Hive
fix(server): re-arm flaky-test alerts when the condition clears, regardless of recovery
GitHub issue · Closed
Describe here the purpose of your PR.
What this fixes
Automation alerts fire their trigger actions only on a transition into the triggered set:
newly_triggered = triggered_ids \ already_triggered # already_triggered = latest event is "triggered"
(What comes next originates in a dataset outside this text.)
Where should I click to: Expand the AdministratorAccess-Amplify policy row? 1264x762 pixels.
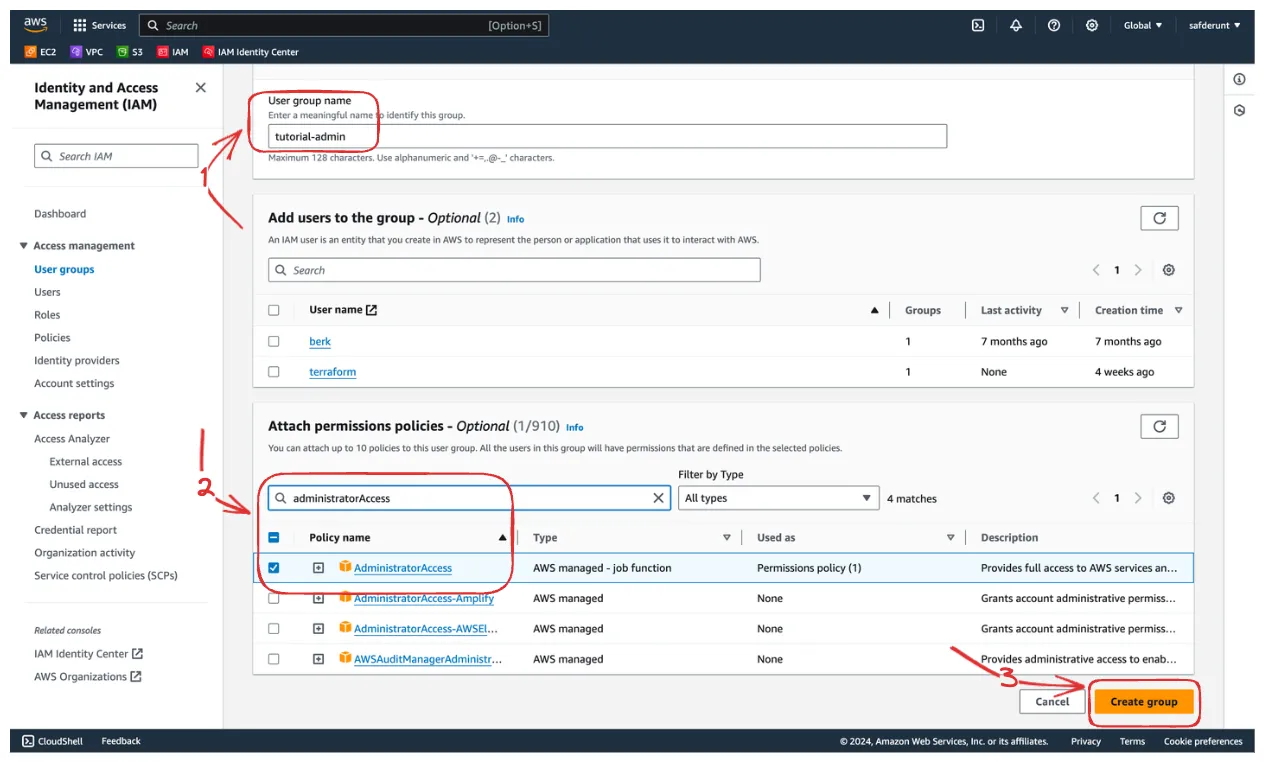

A test case leaves already_triggered only when a recovered event is appended — and today that append is gated entirely behind recovery_enabled. So a recovery-disabled alert (for example the default per-project “Flaky test detection”) latches in triggered the first time a test case matches and never acts on it again, even after:
- the condition clears and later returns, or
- a different alert undoes the side effect (e.g. “Auto-mute flaky tests” recovery clearing
is_flaky).
This surfaced on a real test case that kept flaking but was never re-marked: the alert responsible for marking it flaky was permanently latched, so it silently stopped acting.
What changed
Re-arming (the bookkeeping that lets the next rising edge fire) is now decoupled from the opt-in undo actions:
handle_recoveryalways runs. When a triggered test case clears its condition and the recovery dwell elapses, the alert appends arecoveredevent so it can fire again on the next rising edge.- Undo side effects stay opt-in: only
recovery_enabledalerts pass theirrecovery_actions(unmute, remove label). A recovery-disabled alert re-arms but leaves its effect in place until a human clears it — a legitimate, intentional config, not a bug.
Why the recovery scope was reworked (avoiding a ClickHouse regression)
The recovery candidate set previously used the monitor’s all field. For recovery-disabled alerts that field was [] (cheap); populating it would have meant a per-tick SELECT DISTINCT id FROM test_cases for every project’s default flaky alert, because AutomationScheduler enqueues full evaluations for last_days alerts every cadence. Given the canary pool / alert-contention history, that’s not acceptable.
Instead, the recovery scope is now derived from the worker’s scoped_test_case_ids:
- Scoped tick → only re-arm test cases in the evaluated chunk.
- Full tick → every active event was measured, so all are fair game.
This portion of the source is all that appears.